Problem statement
Whenever the word "will" turns up in a line of the data below, copy that line.

Source data
Content starts

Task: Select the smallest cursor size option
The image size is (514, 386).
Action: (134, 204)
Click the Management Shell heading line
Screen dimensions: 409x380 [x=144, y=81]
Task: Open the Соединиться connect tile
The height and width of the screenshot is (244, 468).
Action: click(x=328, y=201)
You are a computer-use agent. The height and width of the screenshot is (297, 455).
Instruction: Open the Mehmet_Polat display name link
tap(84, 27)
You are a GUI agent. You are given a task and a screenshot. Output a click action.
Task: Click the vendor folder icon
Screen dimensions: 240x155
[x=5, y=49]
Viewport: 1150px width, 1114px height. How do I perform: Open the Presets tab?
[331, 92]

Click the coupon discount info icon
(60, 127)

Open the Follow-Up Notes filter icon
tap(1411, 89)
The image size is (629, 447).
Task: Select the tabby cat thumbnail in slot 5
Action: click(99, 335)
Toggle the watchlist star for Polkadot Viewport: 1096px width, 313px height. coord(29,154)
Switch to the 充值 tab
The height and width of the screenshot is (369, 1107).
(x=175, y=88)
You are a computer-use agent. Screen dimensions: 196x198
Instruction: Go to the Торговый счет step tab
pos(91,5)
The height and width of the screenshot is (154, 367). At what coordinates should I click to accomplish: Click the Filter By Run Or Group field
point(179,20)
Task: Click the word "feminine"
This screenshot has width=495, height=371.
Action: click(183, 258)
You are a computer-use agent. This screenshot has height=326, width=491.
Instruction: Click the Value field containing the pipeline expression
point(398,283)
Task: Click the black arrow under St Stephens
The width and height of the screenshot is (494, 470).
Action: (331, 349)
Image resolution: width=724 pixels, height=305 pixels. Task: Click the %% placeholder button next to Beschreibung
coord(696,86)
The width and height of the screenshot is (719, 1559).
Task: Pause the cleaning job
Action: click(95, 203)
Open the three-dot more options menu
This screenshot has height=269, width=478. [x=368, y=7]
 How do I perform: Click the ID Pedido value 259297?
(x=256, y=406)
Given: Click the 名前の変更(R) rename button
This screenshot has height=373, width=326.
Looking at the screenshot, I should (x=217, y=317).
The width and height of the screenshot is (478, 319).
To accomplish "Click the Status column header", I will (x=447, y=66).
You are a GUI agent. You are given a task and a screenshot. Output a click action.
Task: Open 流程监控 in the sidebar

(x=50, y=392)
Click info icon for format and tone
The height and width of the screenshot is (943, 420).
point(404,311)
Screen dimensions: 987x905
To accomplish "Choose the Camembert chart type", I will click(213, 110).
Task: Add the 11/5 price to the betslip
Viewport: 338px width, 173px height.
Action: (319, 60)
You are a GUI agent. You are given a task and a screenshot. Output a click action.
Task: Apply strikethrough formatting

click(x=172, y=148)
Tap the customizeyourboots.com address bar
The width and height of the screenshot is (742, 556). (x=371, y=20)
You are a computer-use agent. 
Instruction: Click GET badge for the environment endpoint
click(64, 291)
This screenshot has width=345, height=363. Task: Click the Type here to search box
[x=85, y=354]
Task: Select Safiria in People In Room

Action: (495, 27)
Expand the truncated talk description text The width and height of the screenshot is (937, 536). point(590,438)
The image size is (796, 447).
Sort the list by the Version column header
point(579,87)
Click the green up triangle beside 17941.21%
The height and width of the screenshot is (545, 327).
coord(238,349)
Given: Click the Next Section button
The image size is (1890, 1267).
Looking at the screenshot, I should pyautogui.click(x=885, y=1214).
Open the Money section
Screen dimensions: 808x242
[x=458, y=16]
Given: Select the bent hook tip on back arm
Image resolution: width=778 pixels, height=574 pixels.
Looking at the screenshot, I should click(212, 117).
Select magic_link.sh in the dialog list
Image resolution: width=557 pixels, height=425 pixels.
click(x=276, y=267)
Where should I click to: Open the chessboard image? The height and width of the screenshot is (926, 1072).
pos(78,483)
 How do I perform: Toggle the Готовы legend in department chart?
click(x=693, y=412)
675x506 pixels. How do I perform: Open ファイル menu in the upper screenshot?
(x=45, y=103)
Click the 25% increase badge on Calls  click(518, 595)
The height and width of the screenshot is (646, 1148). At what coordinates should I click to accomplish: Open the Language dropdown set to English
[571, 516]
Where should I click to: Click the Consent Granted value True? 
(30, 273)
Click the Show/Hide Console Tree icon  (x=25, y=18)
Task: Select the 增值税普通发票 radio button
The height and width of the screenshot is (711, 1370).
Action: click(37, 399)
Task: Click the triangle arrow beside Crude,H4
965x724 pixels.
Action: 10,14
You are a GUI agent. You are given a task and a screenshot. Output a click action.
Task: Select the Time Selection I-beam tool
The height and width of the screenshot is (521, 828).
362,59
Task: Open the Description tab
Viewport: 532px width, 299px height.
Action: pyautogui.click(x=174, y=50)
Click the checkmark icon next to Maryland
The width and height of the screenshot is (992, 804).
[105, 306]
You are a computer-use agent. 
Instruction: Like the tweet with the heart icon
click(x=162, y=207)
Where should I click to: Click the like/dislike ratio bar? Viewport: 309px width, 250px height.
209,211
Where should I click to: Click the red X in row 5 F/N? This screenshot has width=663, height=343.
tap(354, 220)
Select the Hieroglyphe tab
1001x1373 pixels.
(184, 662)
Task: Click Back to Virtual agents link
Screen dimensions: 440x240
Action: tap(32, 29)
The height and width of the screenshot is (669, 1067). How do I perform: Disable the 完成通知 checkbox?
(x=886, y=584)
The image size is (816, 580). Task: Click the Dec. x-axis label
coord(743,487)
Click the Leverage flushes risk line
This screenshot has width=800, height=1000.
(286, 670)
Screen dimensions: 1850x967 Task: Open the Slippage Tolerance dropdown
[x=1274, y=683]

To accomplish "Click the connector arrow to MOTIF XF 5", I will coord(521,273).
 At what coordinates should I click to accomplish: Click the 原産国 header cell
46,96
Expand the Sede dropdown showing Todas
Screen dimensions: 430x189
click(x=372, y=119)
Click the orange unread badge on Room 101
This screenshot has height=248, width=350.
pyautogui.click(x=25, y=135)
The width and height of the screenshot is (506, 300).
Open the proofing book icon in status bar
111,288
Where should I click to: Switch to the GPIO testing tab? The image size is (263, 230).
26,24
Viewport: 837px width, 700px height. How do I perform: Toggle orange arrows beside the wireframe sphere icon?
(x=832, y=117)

Content ends

Answer to this task
To accomplish "Click the Status column header", I will (x=447, y=66).
To accomplish "Choose the Camembert chart type", I will click(213, 110).
To accomplish "Click the connector arrow to MOTIF XF 5", I will coord(521,273).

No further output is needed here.